## Source excerpt
# 9W conditions?



## stoked (Aug 6, 2004)

Has anyone rode/drove up from GWB to Piermont/Nyack recently? I haven't been out on the road bike for 4-5 weeks now after all this snow. Is the shoulder clear of snow? How is the surface/potholes etc? Thinking of riding this weekend.


----------



## lucascarvajal (Apr 10, 2010)

Stay home, get fat and wait until spring. As always 9w is a ****ing disaster in winter time.


----------



## Nielly (Sep 21, 2009)

Who knows what it's going to be like after this next round but went out to Piermont and up to Nyack yesterday and the roads where in pretty good shape. Turned out to be a pretty nice day. I didn't come up 9W but talked to a guy that did and said that it was in ok shape, some ice in spots on the northern end. Fenders are a good idea or it's gets messy in spots with the snow melt.


----------



## stoked (Aug 6, 2004)

Thanks for the update Nielly. The rain melted some of this snow. I am heading out tomorrow. I gotta test out my new fenders:thumbsup:


----------



## Nielly (Sep 21, 2009)

Nice day out there today. Amazing how 40 degrees can feel so nice after a cold spell. The roads were a lot more wet than last week though. The Spoon was packed with riders when I got over there.


----------



## jkmacman (Feb 6, 2009)

i biked river road & 9w last tuesday (2.1), it was snowy and rainy that day. river road was not plowed between ross dock and englewood boat basin, which sux as i am going for a ride saturday and i like to do river road & the alpine climb

http://connect.garmin.com/activity/66242334










taking my trek 5600 p.o. bike for a spin saturday. probably do a different river road (saddle river rd)

dug up this ride from 2008 has couple of good climbs, glen & airmont rd
http://www.everytrail.com/view_trip.php?trip_id=963289


----------

## Source records
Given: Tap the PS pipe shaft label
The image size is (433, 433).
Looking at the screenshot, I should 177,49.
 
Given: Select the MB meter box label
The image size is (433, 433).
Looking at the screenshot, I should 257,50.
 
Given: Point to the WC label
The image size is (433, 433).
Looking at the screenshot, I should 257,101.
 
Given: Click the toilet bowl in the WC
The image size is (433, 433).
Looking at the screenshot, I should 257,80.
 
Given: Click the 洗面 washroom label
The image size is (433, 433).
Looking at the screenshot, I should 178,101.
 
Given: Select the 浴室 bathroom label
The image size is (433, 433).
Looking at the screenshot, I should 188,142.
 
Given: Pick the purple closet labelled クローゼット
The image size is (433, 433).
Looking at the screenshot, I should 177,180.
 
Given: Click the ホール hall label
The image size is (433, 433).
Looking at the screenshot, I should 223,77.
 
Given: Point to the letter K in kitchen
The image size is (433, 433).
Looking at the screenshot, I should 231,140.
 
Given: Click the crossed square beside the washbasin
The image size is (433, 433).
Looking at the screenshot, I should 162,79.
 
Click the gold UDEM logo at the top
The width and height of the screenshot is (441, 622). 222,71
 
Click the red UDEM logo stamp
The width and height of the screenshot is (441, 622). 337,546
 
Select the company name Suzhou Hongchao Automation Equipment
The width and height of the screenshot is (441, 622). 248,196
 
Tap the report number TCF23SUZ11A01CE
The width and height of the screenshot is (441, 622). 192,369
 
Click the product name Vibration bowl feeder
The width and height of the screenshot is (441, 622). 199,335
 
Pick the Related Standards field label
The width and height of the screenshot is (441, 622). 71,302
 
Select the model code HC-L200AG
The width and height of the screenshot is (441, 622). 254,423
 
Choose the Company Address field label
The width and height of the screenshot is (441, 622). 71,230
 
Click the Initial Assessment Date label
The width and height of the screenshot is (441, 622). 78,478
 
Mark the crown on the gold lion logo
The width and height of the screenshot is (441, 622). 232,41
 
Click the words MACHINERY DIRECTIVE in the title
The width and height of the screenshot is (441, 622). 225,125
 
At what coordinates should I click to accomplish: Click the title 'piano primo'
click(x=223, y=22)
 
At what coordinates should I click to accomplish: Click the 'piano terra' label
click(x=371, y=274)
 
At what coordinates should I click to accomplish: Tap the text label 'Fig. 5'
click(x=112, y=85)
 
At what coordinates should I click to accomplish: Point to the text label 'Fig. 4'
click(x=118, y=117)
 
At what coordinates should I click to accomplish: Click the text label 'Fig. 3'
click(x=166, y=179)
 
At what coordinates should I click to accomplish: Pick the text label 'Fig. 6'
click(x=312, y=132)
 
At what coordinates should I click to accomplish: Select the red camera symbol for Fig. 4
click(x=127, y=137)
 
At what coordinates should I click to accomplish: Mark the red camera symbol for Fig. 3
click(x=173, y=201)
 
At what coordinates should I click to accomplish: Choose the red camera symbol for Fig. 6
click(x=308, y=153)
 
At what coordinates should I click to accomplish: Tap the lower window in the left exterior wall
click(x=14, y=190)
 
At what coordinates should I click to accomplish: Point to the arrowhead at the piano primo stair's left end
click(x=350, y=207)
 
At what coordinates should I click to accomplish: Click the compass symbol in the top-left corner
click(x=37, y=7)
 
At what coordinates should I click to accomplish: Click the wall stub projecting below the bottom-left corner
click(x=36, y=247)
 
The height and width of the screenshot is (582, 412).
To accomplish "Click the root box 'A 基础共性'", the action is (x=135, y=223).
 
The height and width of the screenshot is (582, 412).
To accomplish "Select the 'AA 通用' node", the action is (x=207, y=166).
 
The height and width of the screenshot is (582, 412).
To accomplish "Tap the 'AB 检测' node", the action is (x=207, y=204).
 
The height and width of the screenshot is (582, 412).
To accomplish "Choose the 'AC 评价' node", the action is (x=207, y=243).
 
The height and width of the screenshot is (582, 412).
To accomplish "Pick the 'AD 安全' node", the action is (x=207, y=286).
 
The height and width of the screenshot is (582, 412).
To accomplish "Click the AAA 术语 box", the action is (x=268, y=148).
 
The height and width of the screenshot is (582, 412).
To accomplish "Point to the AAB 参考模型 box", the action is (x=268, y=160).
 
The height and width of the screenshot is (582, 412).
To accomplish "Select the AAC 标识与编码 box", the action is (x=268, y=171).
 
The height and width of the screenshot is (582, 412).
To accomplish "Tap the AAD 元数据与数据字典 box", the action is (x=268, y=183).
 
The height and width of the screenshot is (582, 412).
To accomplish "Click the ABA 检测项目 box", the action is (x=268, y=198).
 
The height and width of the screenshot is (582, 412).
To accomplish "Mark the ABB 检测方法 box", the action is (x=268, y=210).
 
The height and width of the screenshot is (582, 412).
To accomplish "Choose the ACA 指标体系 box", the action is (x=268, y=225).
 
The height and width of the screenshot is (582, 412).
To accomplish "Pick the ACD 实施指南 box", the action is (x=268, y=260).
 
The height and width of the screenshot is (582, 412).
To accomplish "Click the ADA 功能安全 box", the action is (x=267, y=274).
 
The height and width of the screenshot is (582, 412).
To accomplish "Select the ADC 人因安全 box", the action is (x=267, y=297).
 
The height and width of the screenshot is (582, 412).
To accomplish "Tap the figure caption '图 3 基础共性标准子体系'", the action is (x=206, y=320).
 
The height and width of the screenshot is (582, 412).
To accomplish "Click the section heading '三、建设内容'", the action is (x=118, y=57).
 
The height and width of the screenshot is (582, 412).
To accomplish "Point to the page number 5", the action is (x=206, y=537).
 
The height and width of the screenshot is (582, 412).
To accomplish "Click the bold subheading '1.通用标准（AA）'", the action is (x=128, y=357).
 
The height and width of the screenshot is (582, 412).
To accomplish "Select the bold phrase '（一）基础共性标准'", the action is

## The tasks
(a) Answer these questions using the 9W conditions thread, with each answer on its own line and marked to match:
(i) For how many weeks had the original poster been off the road bike?
(ii) Between which two points was River Road not plowed?
(iii) What temperature did Nielly say felt so nice after a cold spell?
(b) Summarize the 9W conditions thread in two sentences.
(c) Reproduce the part of the 9W conditions thread that opens with the words containing "i biked river" and closes with "(saddle river rd)".

## Written answers
(a)
(i) 4-5 weeks
(ii) Between Ross Dock and Englewood Boat Basin
(iii) 40 degrees

(b) After weeks of snow, a rider asked whether the shoulder of 9W from the GWB to Piermont/Nyack was clear and how the surface was, and one reply called 9W a disaster in winter. Other replies said the roads were in pretty good shape, with some ice on the northern end of 9W and fenders a good idea for the snow melt, and one noted that River Road was not plowed between Ross Dock and Englewood Boat Basin.

(c)
i biked river road & 9w last tuesday (2.1), it was snowy and rainy that day. river road was not plowed between ross dock and englewood boat basin, which sux as i am going for a ride saturday and i like to do river road & the alpine climb

http://connect.garmin.com/activity/66242334










taking my trek 5600 p.o. bike for a spin saturday. probably do a different river road (saddle river rd)